Фокус в следующем: то, что мы традиционно считаем своим «думанием», на самом деле таковым не является. И если мы действительно рассчитываем на то, чтобы считаться «разумными» существами, нам нужно кое-что другое.
Но обо всём по порядку...
○
В то же самое время, когда Либет, Зимбардо и Канеман ставили свои эксперименты на людях, Эрик Кандель, в будущем нобелевский лауреат по физиологии и медицине, исследовал рефлексы аплизий.
Аплизия, или иначе «морской заяц», — это крупный моллюск и, возможно, самое примитивное лабораторное животное, какое только можно себе представить.
Однако ценность аплизий для нейрофизиологии переоценить невозможно. Дело в том, что у неё буквально видимые глазом, то есть очень крупные нейроны. Это обстоятельство и сделало аплизию идеальной моделью для изучения синаптических связей, составляющих, так сказать, плоть и кровь нашего с вами мышления.
В чём суть открытия Канделя, которое он сделал, изучая формирование условных рефлексов у моллюсков? Выяснилось, что процессы мышления и памяти приводят — внимание! — к анатомическим изменениям связей между нейронами.
Представьте себе два нейрона, которые общаются между собой с помощью нервных отростков. Когда один нейрон возбуждается, он сообщает об этом другому нейрону, выбрасывая в синаптическую щель специальные вещества — нейромедиаторы. До открытия Канделя это уже было доказанным научным фактом.
Непонятно было другое: нервные клетки общаются друг с другом постоянно, но где-то это общение — произошло и закончилось, а в каких-то случаях возникает запоминание, то есть чётко фиксируется определённая связь. Почему?
Если бы наш мозг был похож на фотоплёнку, то воспринимаемые нами события «засвечивали» бы какие-то зоны мозга, и там бы эта информация потом хранилась.

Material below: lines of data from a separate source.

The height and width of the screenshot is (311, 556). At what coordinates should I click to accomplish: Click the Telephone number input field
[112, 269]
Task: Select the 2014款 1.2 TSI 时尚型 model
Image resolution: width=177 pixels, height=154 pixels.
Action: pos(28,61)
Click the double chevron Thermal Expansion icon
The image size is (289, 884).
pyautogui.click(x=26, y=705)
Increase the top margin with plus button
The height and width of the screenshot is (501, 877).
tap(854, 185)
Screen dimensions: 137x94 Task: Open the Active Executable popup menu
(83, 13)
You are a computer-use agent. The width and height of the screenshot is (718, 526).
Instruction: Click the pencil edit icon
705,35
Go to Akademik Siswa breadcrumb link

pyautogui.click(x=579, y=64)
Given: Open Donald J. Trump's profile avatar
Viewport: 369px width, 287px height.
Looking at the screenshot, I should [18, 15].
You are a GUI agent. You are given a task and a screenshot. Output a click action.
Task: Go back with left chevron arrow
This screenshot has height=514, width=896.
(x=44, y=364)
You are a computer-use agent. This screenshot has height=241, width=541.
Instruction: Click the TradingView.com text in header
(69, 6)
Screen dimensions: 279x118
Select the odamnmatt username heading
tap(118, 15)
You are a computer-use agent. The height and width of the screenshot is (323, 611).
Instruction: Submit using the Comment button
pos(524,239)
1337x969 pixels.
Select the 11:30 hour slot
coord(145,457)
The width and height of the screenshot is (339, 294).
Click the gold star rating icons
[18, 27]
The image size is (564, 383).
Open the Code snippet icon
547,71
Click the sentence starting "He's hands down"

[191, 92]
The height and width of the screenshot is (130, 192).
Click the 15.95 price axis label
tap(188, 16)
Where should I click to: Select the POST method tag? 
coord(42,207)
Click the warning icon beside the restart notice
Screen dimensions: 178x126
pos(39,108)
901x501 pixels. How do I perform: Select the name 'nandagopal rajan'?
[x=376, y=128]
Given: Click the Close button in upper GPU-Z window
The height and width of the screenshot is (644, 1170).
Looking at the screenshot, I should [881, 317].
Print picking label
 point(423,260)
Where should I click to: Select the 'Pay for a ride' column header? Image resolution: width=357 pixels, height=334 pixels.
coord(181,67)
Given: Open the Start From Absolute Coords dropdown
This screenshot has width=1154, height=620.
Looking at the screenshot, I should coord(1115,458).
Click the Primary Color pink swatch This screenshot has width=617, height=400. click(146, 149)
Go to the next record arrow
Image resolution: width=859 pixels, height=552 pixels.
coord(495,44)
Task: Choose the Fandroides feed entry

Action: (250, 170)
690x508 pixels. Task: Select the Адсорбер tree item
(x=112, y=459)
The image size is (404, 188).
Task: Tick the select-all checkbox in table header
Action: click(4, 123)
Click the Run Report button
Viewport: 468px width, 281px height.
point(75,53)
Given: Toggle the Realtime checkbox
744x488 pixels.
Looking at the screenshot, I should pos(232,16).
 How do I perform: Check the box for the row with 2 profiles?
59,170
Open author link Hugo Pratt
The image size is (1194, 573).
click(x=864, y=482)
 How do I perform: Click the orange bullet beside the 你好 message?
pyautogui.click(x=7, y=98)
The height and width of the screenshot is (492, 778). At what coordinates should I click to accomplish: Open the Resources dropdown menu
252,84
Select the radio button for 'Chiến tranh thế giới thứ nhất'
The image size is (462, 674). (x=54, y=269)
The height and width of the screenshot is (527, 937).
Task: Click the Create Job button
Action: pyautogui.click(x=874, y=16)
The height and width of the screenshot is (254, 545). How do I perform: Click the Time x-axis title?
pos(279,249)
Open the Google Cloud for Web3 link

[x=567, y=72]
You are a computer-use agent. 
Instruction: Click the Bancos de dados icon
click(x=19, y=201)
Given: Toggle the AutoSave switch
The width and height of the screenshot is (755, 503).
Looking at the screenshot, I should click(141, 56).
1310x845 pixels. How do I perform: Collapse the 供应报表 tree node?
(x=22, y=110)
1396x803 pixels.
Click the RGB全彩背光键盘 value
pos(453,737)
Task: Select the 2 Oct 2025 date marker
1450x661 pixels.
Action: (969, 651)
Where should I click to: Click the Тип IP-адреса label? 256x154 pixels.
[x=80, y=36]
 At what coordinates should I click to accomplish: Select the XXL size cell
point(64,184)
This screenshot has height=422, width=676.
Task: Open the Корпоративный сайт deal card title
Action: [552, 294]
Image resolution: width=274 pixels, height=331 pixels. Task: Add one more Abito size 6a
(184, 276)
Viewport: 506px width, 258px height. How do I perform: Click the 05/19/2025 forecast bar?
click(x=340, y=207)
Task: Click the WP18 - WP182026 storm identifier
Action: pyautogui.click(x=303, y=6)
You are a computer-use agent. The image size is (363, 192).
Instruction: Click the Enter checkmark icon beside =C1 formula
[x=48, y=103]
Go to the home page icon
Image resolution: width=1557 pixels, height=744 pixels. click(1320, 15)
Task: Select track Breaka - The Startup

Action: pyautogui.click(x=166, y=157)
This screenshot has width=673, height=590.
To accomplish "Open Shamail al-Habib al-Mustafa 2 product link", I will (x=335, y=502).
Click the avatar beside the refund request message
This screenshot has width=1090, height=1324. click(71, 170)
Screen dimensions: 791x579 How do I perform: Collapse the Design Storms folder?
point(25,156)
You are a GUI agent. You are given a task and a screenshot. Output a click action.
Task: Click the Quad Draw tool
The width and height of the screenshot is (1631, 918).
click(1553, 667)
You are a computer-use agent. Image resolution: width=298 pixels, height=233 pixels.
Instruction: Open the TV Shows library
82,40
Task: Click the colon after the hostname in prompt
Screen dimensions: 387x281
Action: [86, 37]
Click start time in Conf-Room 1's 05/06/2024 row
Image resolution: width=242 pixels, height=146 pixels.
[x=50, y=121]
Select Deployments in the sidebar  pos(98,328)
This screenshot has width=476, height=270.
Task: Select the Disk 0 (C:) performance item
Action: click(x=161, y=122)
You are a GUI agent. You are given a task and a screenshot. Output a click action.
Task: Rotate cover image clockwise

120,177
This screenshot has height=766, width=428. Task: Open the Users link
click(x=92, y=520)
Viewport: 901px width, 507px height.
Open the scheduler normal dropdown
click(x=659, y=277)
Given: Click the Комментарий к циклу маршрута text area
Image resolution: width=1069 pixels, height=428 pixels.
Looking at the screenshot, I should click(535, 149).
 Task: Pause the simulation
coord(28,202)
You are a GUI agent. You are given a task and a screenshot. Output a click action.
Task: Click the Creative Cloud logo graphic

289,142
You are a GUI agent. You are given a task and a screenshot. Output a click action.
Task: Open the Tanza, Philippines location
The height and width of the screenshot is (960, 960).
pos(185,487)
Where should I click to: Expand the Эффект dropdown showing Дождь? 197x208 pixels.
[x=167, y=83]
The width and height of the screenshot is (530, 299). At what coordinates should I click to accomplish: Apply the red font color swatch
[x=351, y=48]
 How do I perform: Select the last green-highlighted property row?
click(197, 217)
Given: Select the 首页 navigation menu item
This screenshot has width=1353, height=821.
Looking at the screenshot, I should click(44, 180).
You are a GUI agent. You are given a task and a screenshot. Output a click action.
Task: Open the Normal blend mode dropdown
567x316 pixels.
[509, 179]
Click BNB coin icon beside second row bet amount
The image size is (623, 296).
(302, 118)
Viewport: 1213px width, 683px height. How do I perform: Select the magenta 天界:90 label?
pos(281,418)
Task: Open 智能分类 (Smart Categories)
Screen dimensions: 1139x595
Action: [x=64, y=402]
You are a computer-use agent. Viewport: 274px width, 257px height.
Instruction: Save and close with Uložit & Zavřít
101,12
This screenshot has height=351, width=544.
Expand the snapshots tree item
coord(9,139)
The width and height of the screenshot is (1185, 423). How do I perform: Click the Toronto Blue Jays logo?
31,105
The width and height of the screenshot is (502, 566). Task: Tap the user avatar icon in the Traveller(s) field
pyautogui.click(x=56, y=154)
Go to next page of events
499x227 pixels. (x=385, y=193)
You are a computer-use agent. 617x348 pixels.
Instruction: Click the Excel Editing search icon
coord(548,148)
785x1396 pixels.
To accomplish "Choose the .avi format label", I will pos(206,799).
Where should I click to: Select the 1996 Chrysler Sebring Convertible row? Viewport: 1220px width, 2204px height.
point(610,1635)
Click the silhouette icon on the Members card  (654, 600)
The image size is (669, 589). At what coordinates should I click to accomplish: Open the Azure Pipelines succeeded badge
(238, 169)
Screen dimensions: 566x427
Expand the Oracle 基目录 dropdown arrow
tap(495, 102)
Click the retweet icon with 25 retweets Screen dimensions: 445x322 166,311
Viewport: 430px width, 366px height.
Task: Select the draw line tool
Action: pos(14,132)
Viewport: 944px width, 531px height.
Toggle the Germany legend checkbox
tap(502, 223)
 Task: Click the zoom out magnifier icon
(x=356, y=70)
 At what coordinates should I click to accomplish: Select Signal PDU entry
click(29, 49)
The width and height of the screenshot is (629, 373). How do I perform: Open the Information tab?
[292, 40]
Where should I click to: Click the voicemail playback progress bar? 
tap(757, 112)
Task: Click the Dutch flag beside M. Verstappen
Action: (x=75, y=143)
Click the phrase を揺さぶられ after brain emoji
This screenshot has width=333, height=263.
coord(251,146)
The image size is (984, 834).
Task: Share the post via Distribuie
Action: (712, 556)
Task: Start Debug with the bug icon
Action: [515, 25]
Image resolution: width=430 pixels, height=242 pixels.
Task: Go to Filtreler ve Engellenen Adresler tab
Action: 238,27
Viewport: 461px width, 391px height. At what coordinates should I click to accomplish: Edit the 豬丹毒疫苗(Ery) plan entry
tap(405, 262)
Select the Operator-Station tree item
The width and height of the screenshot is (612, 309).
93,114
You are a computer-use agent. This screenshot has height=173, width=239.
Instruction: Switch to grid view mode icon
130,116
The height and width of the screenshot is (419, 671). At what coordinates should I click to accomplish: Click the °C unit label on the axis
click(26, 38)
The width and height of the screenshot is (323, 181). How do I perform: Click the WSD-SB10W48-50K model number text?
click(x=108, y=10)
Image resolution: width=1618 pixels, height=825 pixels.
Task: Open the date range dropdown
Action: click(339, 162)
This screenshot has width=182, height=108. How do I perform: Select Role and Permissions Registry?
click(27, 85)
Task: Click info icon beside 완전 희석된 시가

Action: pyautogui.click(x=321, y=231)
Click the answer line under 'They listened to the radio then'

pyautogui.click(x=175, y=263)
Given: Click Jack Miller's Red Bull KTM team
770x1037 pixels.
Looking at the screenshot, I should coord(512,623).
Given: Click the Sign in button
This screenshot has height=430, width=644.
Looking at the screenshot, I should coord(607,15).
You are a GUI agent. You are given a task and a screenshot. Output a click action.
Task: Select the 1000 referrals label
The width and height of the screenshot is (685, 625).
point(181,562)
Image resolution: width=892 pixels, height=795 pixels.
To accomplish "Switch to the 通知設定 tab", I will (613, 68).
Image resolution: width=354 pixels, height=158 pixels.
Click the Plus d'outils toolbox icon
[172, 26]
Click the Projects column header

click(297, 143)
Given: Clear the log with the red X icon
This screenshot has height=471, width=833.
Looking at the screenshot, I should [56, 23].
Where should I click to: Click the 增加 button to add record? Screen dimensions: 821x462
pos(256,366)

Но этого не происходит: наш мозг — это не фотоплёнка, не жёсткий диск с файлами и даже не библиотека.
«Вы — это вовсе не то, что вы думаете про себя, не то, как вы выглядите в чьих-то глазах».
Однако что-то мы всё-таки запоминаем (хотя и с существенными искажениями), а кроме того, приходим к неким умозаключениям. То есть у нас формируются какие-то мысли, которые не сразу вылетают из головы, а держатся в ней и даже могут крутиться в нашем мозгу годами. Причём крутятся они, понятное дело, по вполне определённым нейрорефлекторным дугам, а не в каком-то мистическом эфире сознания.
Как всё это в нас держится так долго? Эрик Кандель с коллегами и дал объяснение этому загадочному феномену.